Because the first research phase of the Research Unit CORE (2023 – 2027) is not yet complete, we continue updating and expanding the key findings.
During Phase 1, the nine CORE projects have established conceptual, methodological, and empirical foundations for investigating COR under authentic digital conditions. The findings available to date point to the following emerging results:
(1) Authentic, performance-based measurement. CORE has developed performance-based COR assessments in authentic open and closed online information spaces and combines them with process tracing and systematic analyses of the sources students access and use. This approach complements conventional self-report measures and assessments based on predefined information materials by capturing students’ information search, evaluation, and reasoning processes under more authentic conditions. Students’ written responses are scored with validated rating procedures; inter-rater reliability has exceeded .80 for the reported rating domains.

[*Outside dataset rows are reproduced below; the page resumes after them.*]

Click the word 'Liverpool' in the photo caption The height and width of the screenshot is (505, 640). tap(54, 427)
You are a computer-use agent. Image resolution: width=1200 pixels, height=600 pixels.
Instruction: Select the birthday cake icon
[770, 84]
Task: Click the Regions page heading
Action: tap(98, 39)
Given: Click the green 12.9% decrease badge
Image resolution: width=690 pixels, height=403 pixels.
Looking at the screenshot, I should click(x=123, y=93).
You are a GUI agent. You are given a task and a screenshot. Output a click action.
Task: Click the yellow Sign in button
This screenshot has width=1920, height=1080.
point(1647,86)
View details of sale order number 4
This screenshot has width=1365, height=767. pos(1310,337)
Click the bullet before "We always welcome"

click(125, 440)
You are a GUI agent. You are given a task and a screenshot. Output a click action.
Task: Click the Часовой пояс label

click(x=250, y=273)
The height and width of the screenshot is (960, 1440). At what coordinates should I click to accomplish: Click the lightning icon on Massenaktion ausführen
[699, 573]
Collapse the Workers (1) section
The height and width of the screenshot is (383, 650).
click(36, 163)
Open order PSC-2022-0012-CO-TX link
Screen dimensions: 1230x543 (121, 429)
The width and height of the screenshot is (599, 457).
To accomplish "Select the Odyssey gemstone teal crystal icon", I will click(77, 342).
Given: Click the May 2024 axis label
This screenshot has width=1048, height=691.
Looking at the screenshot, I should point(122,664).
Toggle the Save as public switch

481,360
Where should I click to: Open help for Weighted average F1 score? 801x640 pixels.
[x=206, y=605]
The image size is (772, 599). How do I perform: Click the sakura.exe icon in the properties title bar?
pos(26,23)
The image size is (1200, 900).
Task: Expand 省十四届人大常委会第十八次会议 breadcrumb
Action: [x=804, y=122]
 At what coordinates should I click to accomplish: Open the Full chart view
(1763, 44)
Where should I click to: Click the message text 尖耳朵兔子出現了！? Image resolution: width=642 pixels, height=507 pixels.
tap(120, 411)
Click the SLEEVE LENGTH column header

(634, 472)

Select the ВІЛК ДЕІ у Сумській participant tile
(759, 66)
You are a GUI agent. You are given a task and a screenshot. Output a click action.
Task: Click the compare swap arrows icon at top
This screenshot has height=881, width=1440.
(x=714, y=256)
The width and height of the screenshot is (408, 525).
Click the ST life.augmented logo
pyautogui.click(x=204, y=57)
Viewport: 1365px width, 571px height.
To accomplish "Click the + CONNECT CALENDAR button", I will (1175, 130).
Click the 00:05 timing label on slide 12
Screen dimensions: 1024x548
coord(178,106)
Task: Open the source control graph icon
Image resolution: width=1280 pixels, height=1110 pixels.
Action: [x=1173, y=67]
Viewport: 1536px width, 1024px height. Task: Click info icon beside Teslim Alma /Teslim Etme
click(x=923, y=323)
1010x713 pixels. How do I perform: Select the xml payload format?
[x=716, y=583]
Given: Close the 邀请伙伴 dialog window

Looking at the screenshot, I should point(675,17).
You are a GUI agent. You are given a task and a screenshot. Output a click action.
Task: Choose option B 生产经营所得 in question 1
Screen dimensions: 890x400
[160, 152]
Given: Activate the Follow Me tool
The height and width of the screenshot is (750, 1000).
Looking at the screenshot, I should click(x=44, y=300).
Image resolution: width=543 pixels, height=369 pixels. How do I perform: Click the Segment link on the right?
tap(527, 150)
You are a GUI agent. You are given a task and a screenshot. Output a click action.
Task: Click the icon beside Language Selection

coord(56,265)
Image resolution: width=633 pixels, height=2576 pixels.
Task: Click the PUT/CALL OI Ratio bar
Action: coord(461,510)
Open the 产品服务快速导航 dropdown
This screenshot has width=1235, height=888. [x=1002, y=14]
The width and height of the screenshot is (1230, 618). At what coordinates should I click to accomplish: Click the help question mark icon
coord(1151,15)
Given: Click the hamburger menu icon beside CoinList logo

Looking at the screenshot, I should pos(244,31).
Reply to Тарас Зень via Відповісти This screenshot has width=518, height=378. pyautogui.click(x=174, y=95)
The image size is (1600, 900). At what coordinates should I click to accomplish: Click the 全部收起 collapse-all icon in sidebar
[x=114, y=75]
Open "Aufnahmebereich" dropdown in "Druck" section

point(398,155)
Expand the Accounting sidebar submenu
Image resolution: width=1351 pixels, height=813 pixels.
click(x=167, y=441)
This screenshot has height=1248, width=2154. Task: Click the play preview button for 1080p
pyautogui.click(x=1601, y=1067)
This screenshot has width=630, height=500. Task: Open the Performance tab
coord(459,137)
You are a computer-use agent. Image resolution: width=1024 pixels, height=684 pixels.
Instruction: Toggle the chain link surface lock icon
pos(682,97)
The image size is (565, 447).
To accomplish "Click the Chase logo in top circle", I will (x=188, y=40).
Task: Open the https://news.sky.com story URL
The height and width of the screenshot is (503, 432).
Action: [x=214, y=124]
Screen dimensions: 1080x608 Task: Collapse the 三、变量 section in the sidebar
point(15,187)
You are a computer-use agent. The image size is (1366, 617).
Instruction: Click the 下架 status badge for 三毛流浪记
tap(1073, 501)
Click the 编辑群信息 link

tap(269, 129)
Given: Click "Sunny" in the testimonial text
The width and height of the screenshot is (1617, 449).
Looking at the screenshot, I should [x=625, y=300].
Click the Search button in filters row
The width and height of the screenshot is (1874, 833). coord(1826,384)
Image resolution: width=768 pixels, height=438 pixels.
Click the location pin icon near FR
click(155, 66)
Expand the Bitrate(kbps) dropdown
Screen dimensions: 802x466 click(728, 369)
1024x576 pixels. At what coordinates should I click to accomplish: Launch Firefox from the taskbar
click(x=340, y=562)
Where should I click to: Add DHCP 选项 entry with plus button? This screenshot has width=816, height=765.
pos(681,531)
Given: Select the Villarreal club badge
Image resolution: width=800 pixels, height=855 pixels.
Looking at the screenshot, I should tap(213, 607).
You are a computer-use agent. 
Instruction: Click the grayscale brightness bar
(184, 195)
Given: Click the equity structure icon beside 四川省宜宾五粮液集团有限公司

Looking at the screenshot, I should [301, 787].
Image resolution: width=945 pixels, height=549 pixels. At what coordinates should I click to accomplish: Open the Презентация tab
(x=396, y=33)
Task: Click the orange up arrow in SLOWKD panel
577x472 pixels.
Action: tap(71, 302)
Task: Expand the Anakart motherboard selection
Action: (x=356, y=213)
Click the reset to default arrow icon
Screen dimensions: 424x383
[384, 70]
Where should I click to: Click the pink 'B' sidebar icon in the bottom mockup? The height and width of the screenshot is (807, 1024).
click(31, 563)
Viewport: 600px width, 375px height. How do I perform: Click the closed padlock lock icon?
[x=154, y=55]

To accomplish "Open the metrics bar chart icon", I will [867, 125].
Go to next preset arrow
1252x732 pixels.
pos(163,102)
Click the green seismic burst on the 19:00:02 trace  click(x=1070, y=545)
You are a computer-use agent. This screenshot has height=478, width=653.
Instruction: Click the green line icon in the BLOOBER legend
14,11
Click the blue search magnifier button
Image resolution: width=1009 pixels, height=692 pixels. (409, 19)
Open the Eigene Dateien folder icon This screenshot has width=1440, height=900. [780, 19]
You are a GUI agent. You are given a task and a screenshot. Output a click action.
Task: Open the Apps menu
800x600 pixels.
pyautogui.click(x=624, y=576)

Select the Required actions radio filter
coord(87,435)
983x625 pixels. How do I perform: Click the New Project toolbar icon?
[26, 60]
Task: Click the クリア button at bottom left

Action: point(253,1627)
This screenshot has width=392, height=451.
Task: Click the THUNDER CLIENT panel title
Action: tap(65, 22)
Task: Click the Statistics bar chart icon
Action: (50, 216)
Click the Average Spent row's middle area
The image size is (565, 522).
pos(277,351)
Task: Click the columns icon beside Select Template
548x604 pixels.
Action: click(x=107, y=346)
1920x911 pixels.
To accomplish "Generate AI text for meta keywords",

(2) Competence development with persistent challenges. Cross-sectional and longitudinal analyses indicate development in students’ COR skills, including their ability to construct more nuanced, well-reasoned, evidence-based arguments in domain-specific tasks. Development patterns vary across reasoning and disciplinary contexts. Challenges persist particularly in evaluating source quality and in developing well-founded arguments.
(3) Efficiency over systematic verification. Process data from log files, eye tracking, and think-aloud protocols indicate that students often prioritize efficient information seeking over systematic source evaluation and cross-source verification. They tend to engage selectively with online information rather than systematically interrogating sources in depth. Eye-tracking data also indicate limited attention to source credibility cues in relevant task contexts.
(4) Generative AI use: faster task completion, no automatic gain in reasoning quality. Initial CORE studies of generative AI use indicate that access to AI chatbots can reduce task completion time, but does not automatically improve the quality of students’ reasoning. Students who use AI more strategically, e.g., by critically evaluating AI-generated content and integrating it with information from other sources, show more differentiated patterns of source use and reasoning than students who rely more heavily on AI-generated responses. These findings highlight the importance of students’ ability to evaluate and regulate AI-supported information use critically.